Question

Surface tension of mercury is \[35\times {{10}^{-3}}N{{m}^{-1}}\]. The energy spent in spraying a drop of mercury of radius 1cm into 1 million drops of equal size is (in microjoule)
A. 4356
B. 4.356
C. 43.56
D. 0.4356

Answer 1

Hint: The mercury drop given in the question is sprayed into a million drops of equal size. In this spraying process, the volume of the total mercury will remain constant and this will give us the radius of the sprayed droplets. Now the work done in spraying the mercury drop into a million pieces would be the difference between the initial and final surface energy of the drops. The formulae for surface area and energy spent is given below.

Formula used:
\[V=\dfrac{4}{3}\pi {{r}^{3}}\]
Energy Spent\[=T\times \Delta A\]
\[A=4\pi {{r}^{2}}\]

Complete step-by-step answer:
The mercury drop given in the question is sprayed into a million drops of equal size. In this spraying process, the volume of the total mercury will remain constant.
The volume of a sphere is given by
\[V=\dfrac{4}{3}\pi {{r}^{3}}\]
The initial volume of mercury drop with 1cm radius will be.
\[{{V}_{i}}=\dfrac{4}{3}\pi {{\left( \dfrac{1}{100} \right)}^{3}}\]
Now the mercury drop is sprayed into a million drops of radius ‘r’. And the total volume or amount of mercury would remain constant.

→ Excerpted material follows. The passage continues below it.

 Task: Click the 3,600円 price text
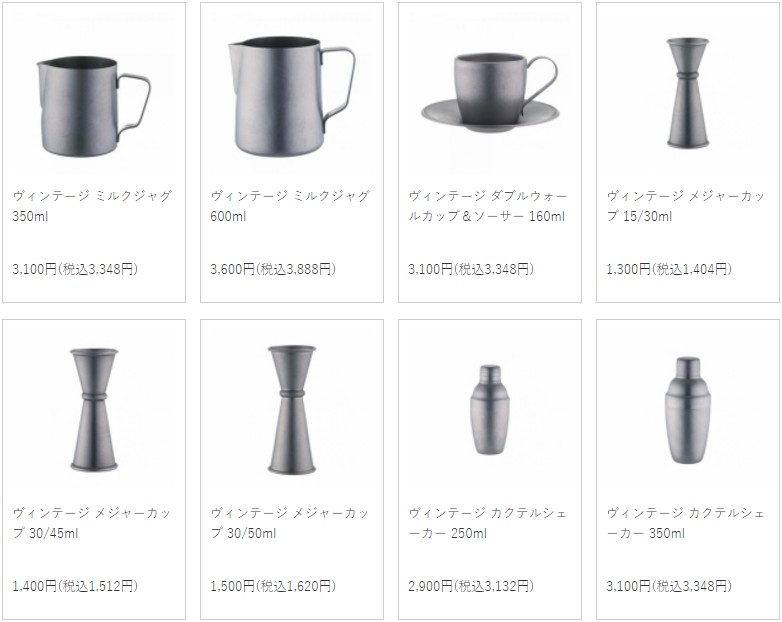[x=232, y=269]
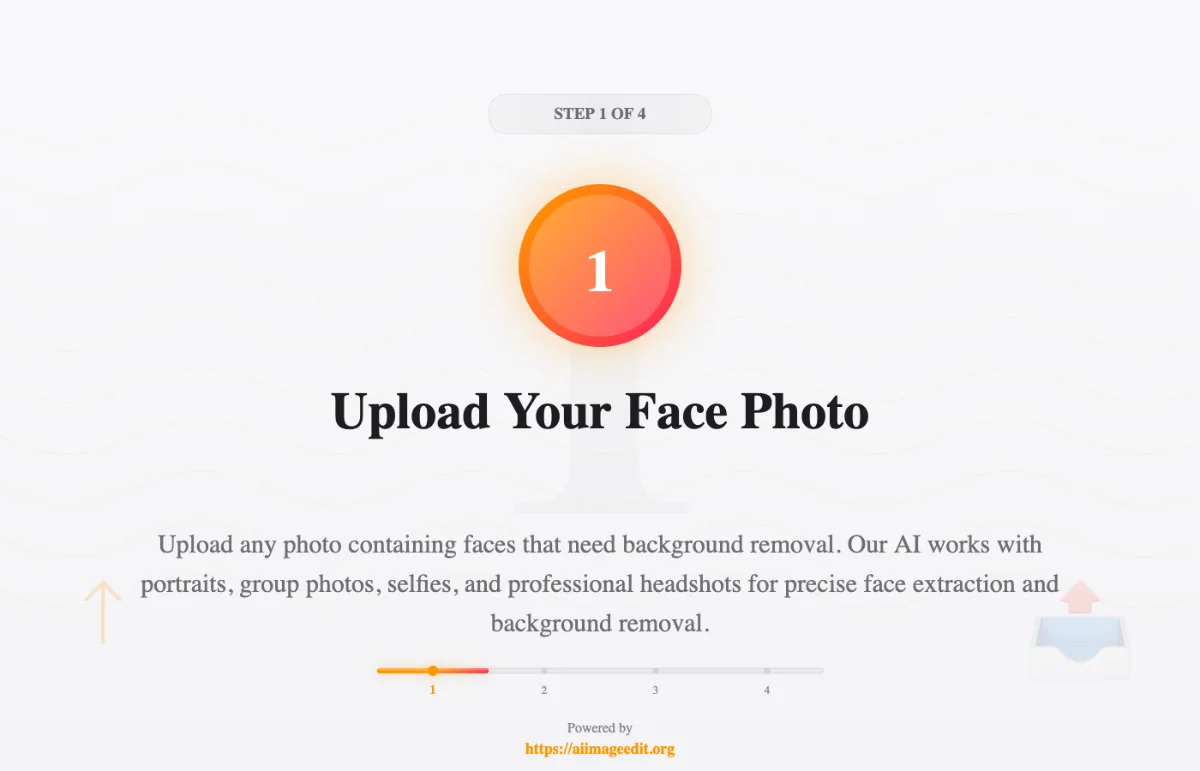Image resolution: width=1200 pixels, height=771 pixels.
Task: Click the orange step label 1
Action: coord(432,690)
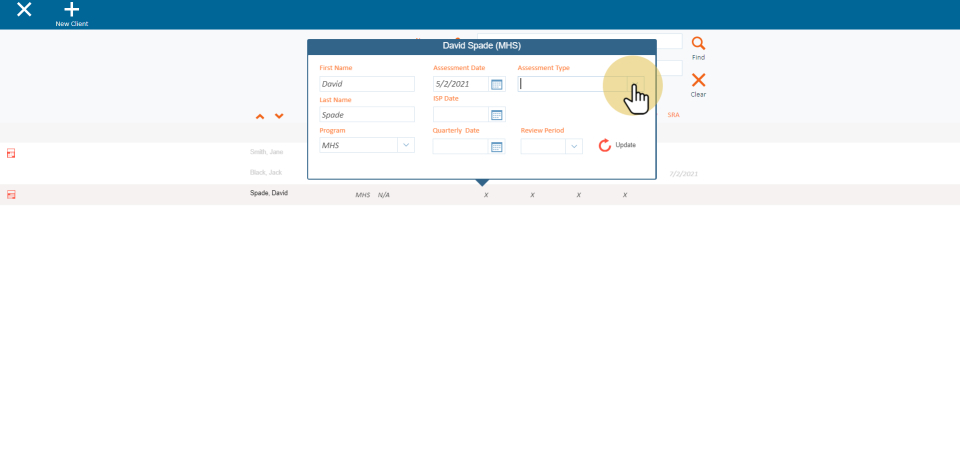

So,
\[\begin{align}
  & \dfrac{4}{3}\pi {{\left( \dfrac{1}{100} \right)}^{3}}=\dfrac{4}{3}\pi {{r}^{3}} \\
 & \Rightarrow r=\dfrac{1}{10000}m \\
\end{align}\]
Now the work done in spraying the mercury drop into a million pieces would be the difference between the initial and final surface energy of the drops.
Now the change in surface energy is given by surface tension times the change in surface area.
The surface area of the sphere is given as \[A=4\pi {{r}^{2}}\]
So, the change in energy or the energy spent would be
Energy Spent\[=T\times \Delta A\]
The Surface tension is given to be \[35\times {{10}^{-3}}\], plugging in these values
Energy Spent\[=\left( 35\times {{10}^{-3}} \right)\left( \left( 4\pi {{\left( \dfrac{1}{10000} \right)}^{2}} \right)\times {{10}^{6}}-\left( 4\pi {{\left( \dfrac{1}{100} \right)}^{2}} \right) \right)\]
\[\Rightarrow \]Energy Spent\[=\left( 35\times {{10}^{-3}} \right)\left( 4\times 3.14 \right)\left( \left( \dfrac{1}{100} \right)-{{\left( \dfrac{1}{100} \right)}^{2}} \right)\]
 \[\Rightarrow \]Energy Spent\[=4.356\times {{10}^{-3}}J\]
\[\Rightarrow \]Energy Spent\[=4356\times {{10}^{-6}}J\]

So, the energy spent will be 4356 micro joules.
Therefore, Option A is correct.

So, the correct answer is “Option A”.

Note: Surface energy of a drop is basically the quantification of the disruption of intermolecular bonds that occurs when a surface is created. It is defined as work done per unit surface area to create the new surface. To damage or break the surface a force has to do work equal to the surface energy of the given surface.